I was actually more looking for reccomendations or to hear peoples personal experiences with different courses and schools. Obviously I can just google the schools but I'd like to know what other people have done and what they reccomend.


----------



## boudoirblonde (Jun 14, 2008)

i wish i could help 
	

	
	
		
		

		
			





 but im in perth
What I will say is, arrange to acually go and see a couple of schools and their facilities. Ask lots of questions, what products do they use, who will be teaching you, what is their background (i.e. theatre?, fashion?, etc)
Dont rush into it. I rushed into mine, and sort of wished i looked around a bit more


----------



## Lozzalozza (Oct 10, 2008)

I'm interested in doing a part-time course as well. 
Does anyone recommend any courses in Sydney?

Thanks


----------



## the_guy (Oct 10, 2008)

I'm not in sydney... but i went to the academy of makeup in another state and i think there courses are really good.... They have there own product range but its not forced upon u... they do business hours and after hours classes.

So i would defs give them a call.


----------



## Lozzalozza (Nov 9, 2008)

Hi, 

I'm interested in doing a make-up course as well but still contemplating whether it's worth forking out thousands of dollars for. I currently work in a corporate environment and for me it's more of a hobby where I can learn more about the proper techniques etc and maybe using my skills to apply make-up on family and friends. 

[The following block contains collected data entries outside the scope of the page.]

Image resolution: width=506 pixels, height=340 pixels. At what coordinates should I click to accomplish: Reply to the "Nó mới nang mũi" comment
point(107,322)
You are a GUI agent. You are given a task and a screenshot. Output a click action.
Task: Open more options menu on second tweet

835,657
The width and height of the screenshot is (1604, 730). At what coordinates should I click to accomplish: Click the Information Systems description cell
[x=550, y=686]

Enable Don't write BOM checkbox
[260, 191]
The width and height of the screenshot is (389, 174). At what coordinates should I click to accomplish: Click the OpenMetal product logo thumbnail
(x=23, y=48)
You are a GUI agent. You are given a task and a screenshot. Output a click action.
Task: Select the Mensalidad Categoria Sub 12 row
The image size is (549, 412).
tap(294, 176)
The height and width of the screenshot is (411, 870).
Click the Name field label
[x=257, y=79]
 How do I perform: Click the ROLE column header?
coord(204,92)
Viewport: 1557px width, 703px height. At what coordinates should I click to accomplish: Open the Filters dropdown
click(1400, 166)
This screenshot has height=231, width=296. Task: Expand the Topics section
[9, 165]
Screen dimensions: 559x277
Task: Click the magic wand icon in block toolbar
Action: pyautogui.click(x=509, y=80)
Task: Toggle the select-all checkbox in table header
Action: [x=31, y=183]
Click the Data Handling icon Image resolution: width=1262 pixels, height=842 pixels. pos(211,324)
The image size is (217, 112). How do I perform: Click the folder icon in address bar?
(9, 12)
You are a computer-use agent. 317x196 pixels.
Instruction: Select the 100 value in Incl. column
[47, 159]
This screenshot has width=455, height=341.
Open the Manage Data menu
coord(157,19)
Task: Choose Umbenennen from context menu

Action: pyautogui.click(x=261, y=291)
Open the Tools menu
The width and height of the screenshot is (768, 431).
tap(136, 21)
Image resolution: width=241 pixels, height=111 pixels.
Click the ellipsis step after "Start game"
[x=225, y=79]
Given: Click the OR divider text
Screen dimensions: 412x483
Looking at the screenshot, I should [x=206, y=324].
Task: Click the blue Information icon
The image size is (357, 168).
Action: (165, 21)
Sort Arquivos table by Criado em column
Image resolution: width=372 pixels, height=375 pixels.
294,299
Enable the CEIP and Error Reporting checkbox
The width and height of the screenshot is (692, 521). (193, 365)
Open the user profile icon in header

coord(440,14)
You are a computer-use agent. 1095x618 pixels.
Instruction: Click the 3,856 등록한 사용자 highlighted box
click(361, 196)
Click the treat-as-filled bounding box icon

Any advice? Should I bother spending so much money when I don't plan on leaving my current job?


----------



## miss_bailey (Nov 9, 2008)

I know there are shorter courses that you can do that are alot cheaper. Most schools offer them.
If you dont plan on changing your job then I dont really thin its necessary.


----------



## Paetyn Lump (May 16, 2013)

I am currently doing the 6 month Diploma in Makeup at Academy Of Makeup and I would Deffently Recommend this course, it's thorough and gives you the freedom to explore the area you want to go as a Freelance Makeup Artist.
  	They also don't make you buy the brands they use, brushes or kits they advertise. I bought the kit that they advertise just to jumpstart ETC but, I have found since doing this course my kit is full of every brand makeup seeing as surrounded by the school is;
  	The Makeup Store
  	Napoleon
  	M.A.C
  	Hub Makeup (supplies gorgeous cosmetics, Ben NY and Lime Crime)


  	Their is an Open day this saturday, feel free to drop by. 

  	I hope this helped. Goodluck!


----------



## BellBeauty1436 (May 27, 2014)

I know a fantastic beauty school called BellDonLaqua Istituto. They offer Part Time Makeup Courses. They mainly use MAC products but also Urban Decay. It's located in Marrickville. Hope this helped  xx


----------